*Goal 1*
In the forum thread below, list every method chained directly onto operationStream in the code sample.
*Goal 2*
Extract each line of the records that contains the string "screenshot". Case counts.

*Document text*
Thank you John for the explanation!
I confirm that introducing a full integration I have reproduced the problem.
We have reviewed our pipelines using your suggestion (ValueTransformer and
a state store) and now it seems to work correctly!
If someone is interested here is the improved version of the same pipeline:
https://github.com/davideicardi/es4kafka/blob/ca6f27a9db5e38ac029493ae4e1ddd47ade8266e/examples/bank-account/src/main/scala/bank/StreamingPipeline.scala
regards
Davide
On Sun, Jan 31, 2021 at 9:23 PM John Roesler <vvcephei@apache.org> wrote:
> Hi David,
>
> Thank you for the question.
>
> If I can confirm, it looks like the "operations" topic is
> the only input to the topology, and the topology reads the
> "operations" topic joined with the "account" table and
> generates a "movements" stream. It reads (and aggregates)
> the "movements" stream to create the "account" table.
>
> I think your concern is dead-on. The processing of incoming
> records from either the "operations" topic or the
> "movements" topic is synchronous, BUT the production of
> messages to the "movements" topic and subsequent consumption
> of those messages in the join is asynchronous. In other
> words, you can indeed get "insufficient funds" in your
> application.
>
> Following your scenario, this can happen:
>
> 1. consume Operation(10)
> 1. join (balance is $0)
> 1. produce Movement(10)
>
> 2. consume Operation(10)
> 2. join (balance is $0)
> 2. produce Movement(10)
>
> 3. consume Movement(10) // the first one
> 3. update table to value $10
>
> 4. consume Operation(-20)
> 4. join (balance is $10) // only seen the first one
> 4. produce Movement(0, "insufficient funds)
>
> 5. consume Movement(10) // the second one (too late)
> 5. update table to value $20
>
> 6. consume Movement(0, "insufficient funds)
> ...
>
> Other interleavings are also possible.
>
> To get synchronous processing, what you want is a single
> subtopology where all the data flows are internal (i.e.,
> that re-entrant topic is the source of the race condition).
>
> If you don't know about it already, you can print out your
> topology and visualize it with
> https://zz85.github.io/kafka-streams-viz/ .
>
> Technically, you can actually model this as a single
> aggregation:
>
> operationStream
> .groupByKey
> .aggregate(Account(0)){ (_, operation, account) =>
> if (account.balance >= -operation.amount) {
> account.copy(balance=account.balance+operation.amount)
> } else {
> account.copy(error="Insufficient funds")
> }
> }
> .toStream.to(topicAccounts)
>
> But if you want to decouple the "insufficient funds" error
> handling from the account maintenence, you might look at a
> ValueTransformer, in which you maintain the Accounts in a
> key/value store and then forward an Either[Account, Error]
> result, which you can then direct however you please.
>
> Either way, maintaining the table and the balance checking
> logic in a single operation guarantees you won't have race
> conditions.
>
> A final note: the reason your tests don't show the race
> condition is that they are using TopologyTestDriver, which
> synchronously propagates each individual input record all
> the way through the topology. If you also set up a full
> integration test, I suspect that you'll quickly see the race
> condition surface.

*Data lines*
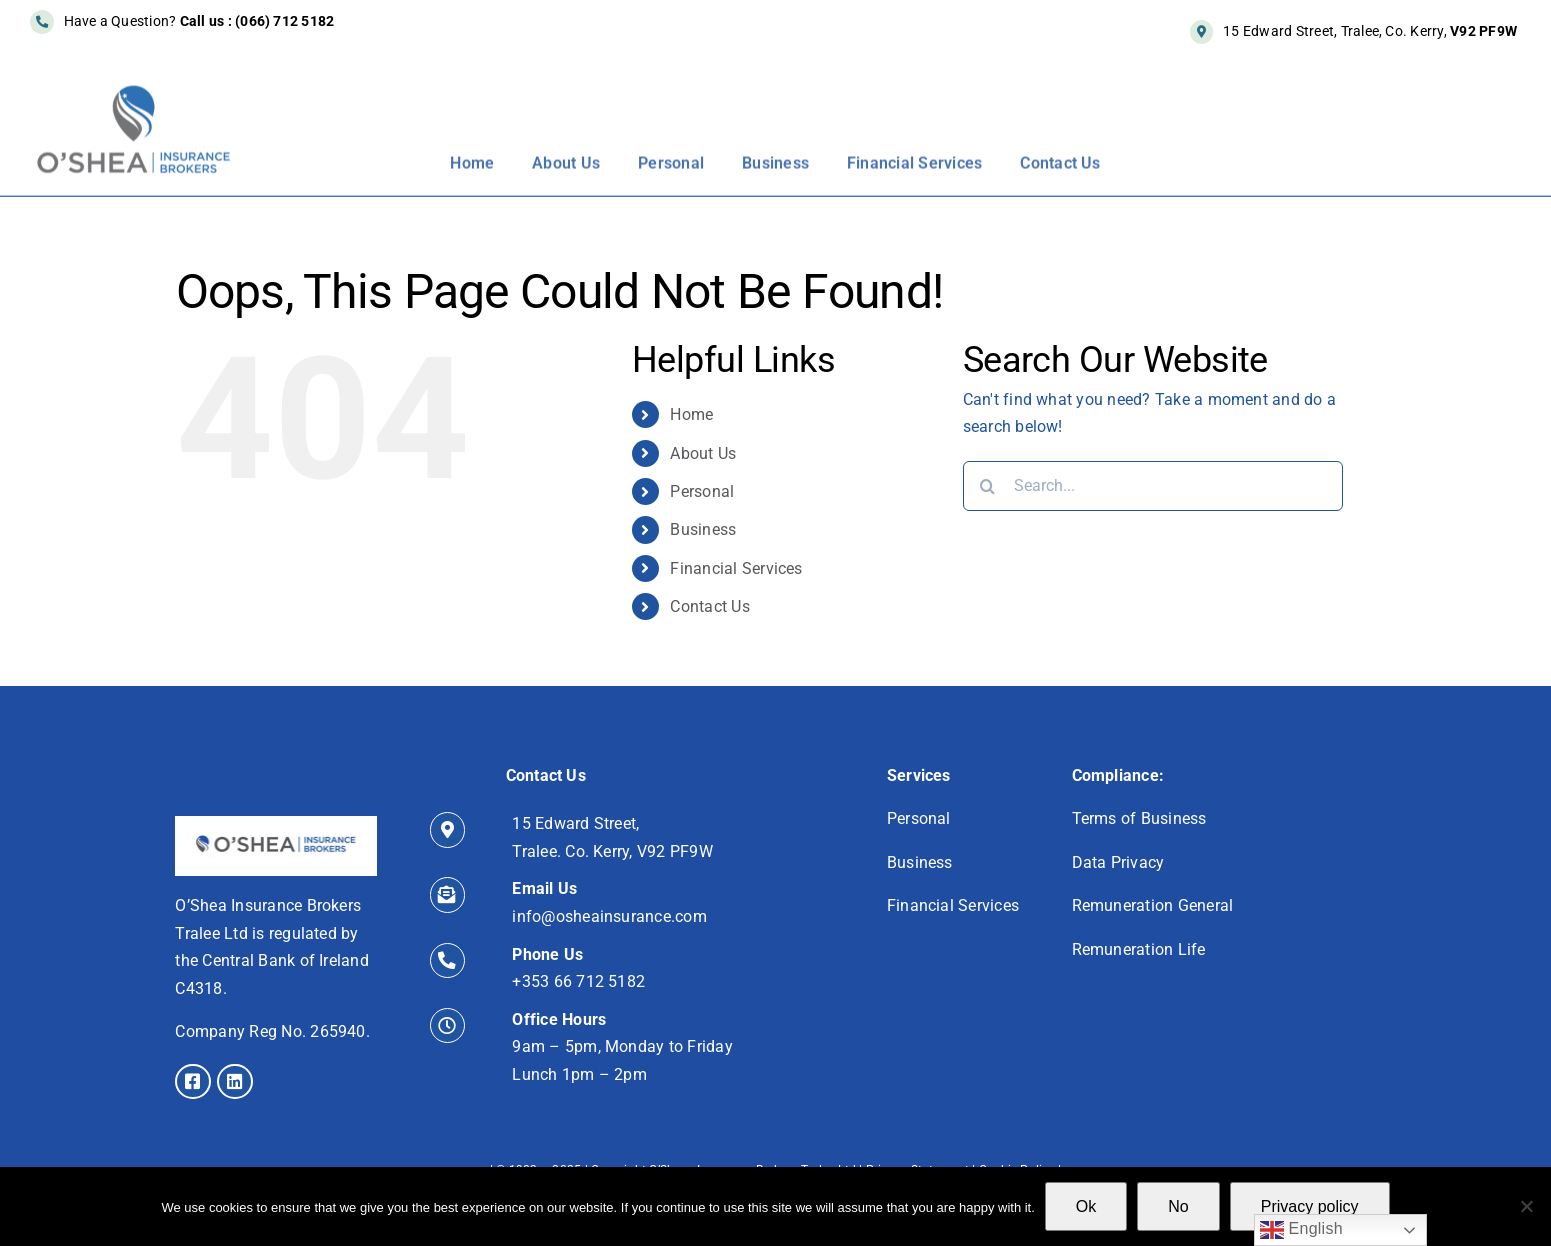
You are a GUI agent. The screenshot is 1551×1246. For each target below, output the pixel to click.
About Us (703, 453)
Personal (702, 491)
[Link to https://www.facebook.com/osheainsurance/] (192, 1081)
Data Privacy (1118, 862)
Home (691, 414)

--

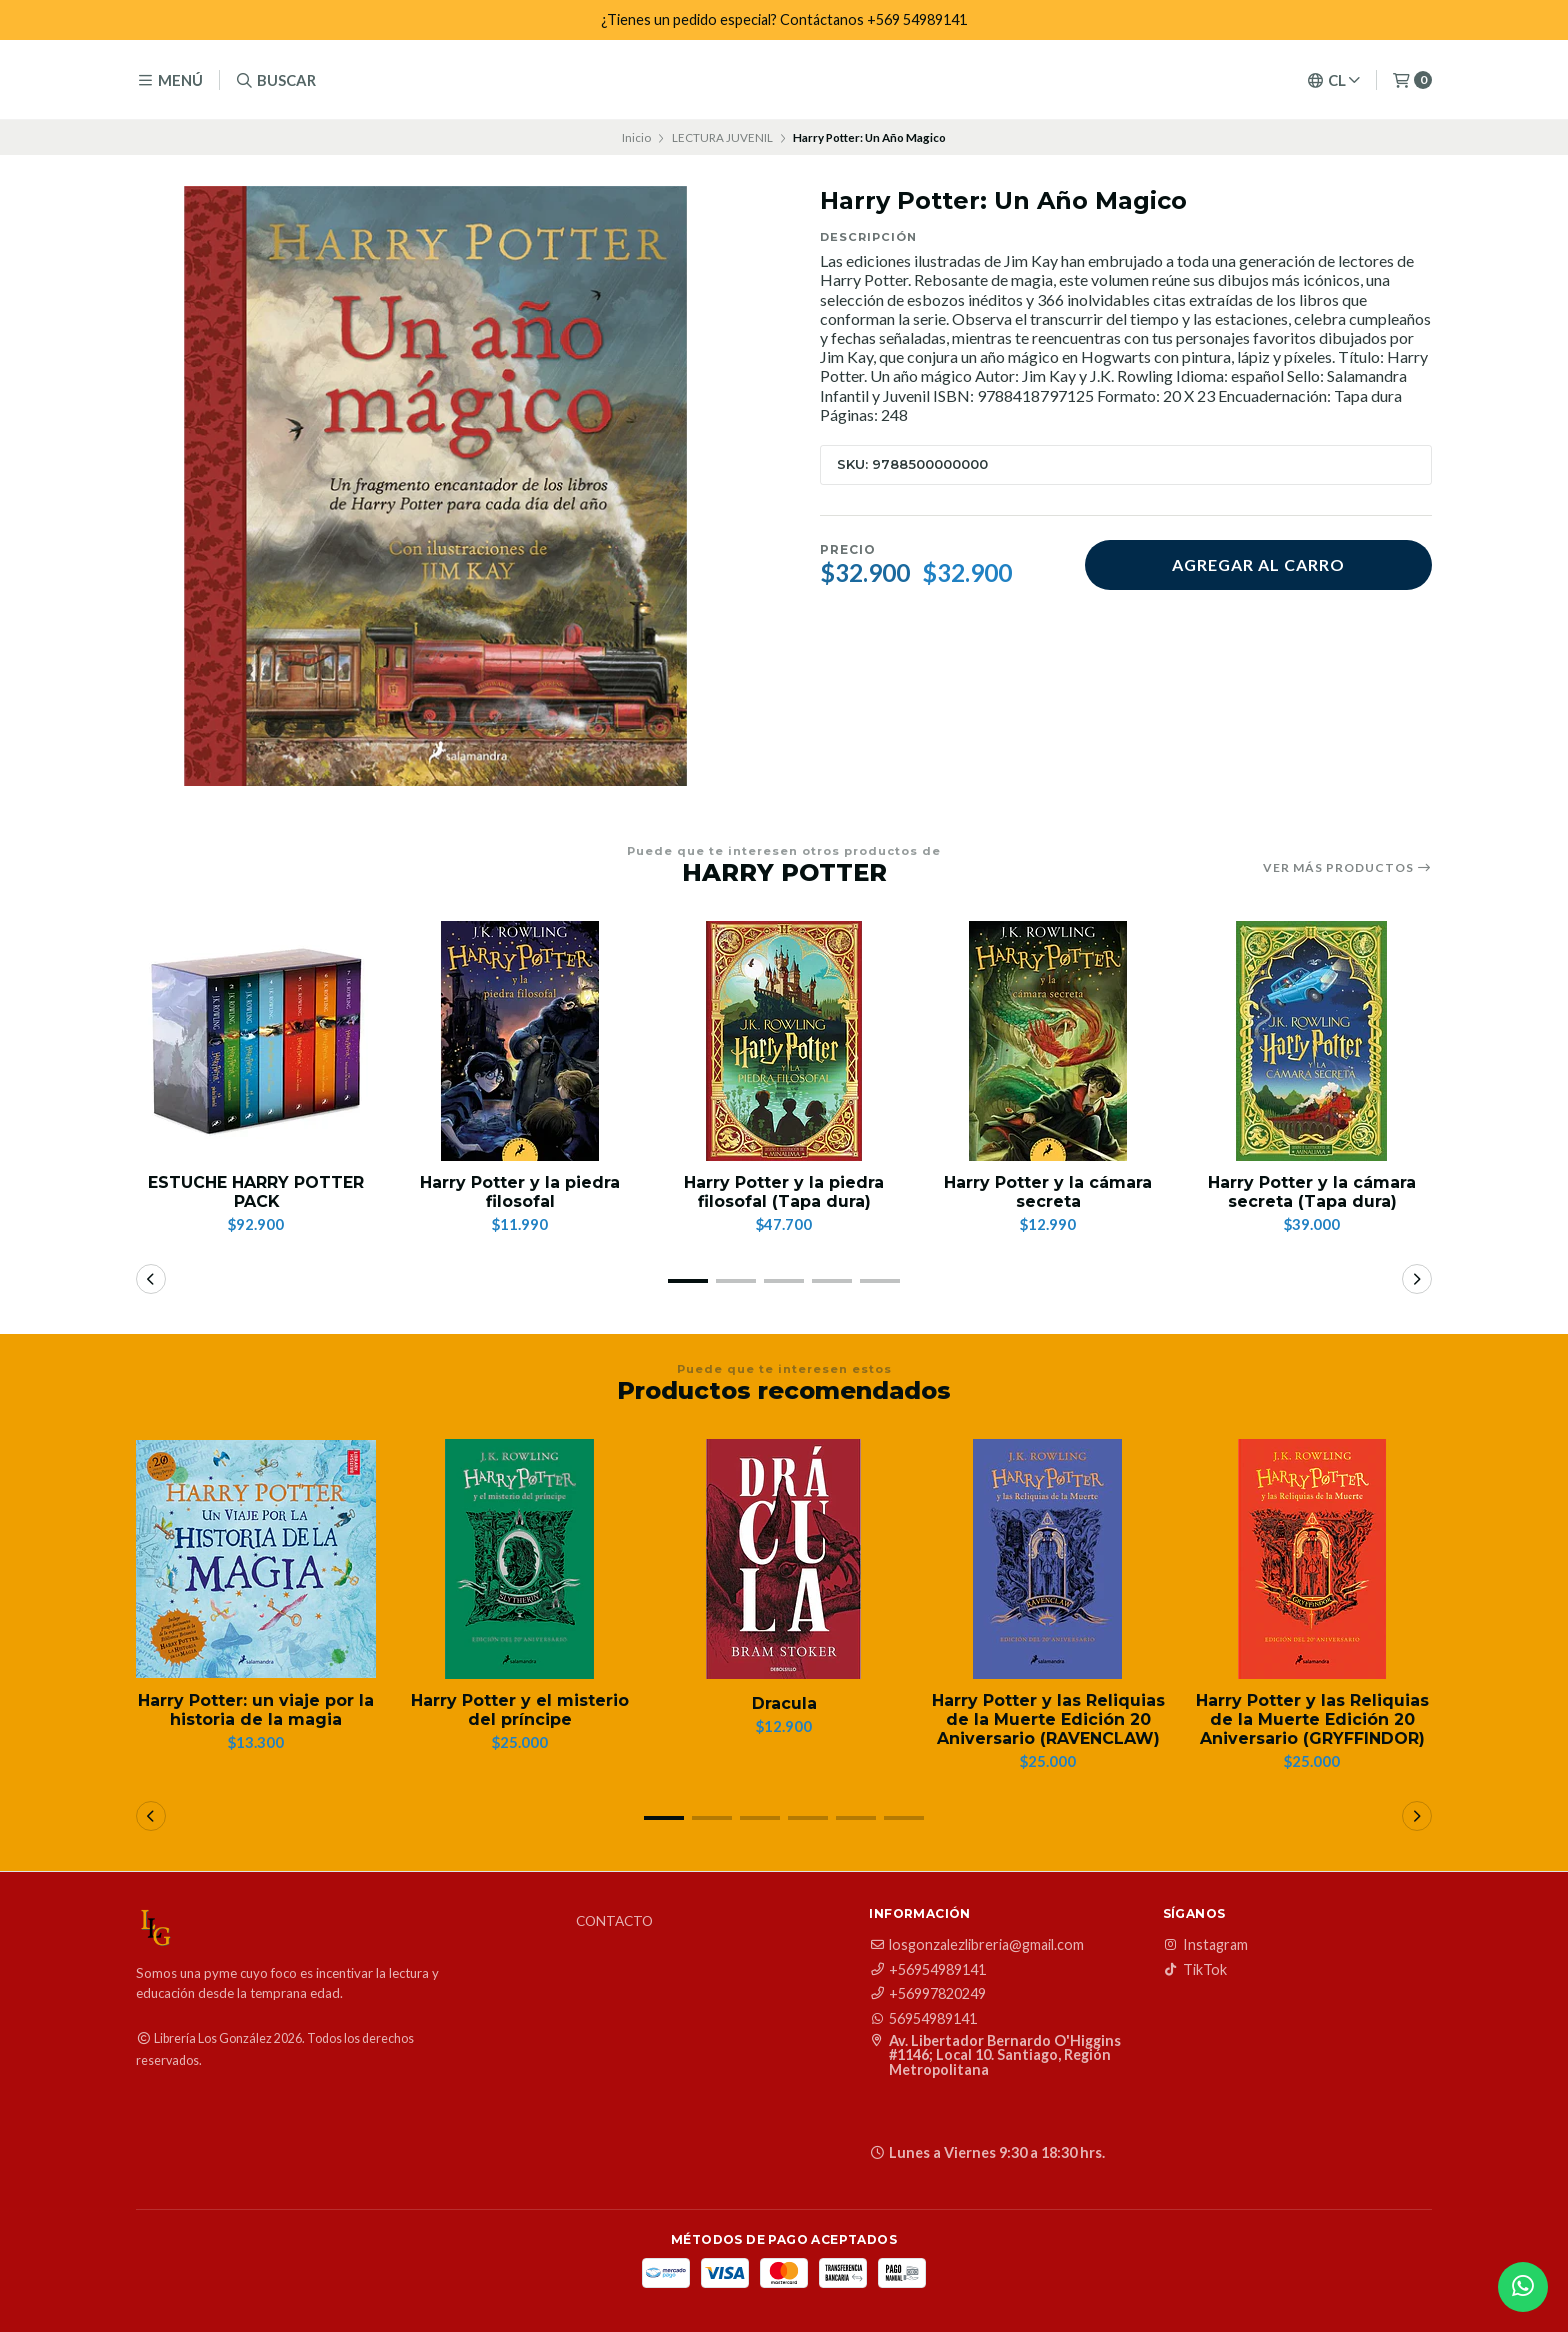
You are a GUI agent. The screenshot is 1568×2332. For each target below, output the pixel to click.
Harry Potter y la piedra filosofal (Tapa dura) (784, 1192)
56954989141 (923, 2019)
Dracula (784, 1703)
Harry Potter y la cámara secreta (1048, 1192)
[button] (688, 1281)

*Exercise response 1*
groupByKey, aggregate, toStream, to

*Exercise response 2*
You are a GUI agent. The screenshot is 1551×1246. For each target below, output the pixel to click.
You are a GUI agent. The screenshot is 1568×2332. For each target below, output the pixel to click.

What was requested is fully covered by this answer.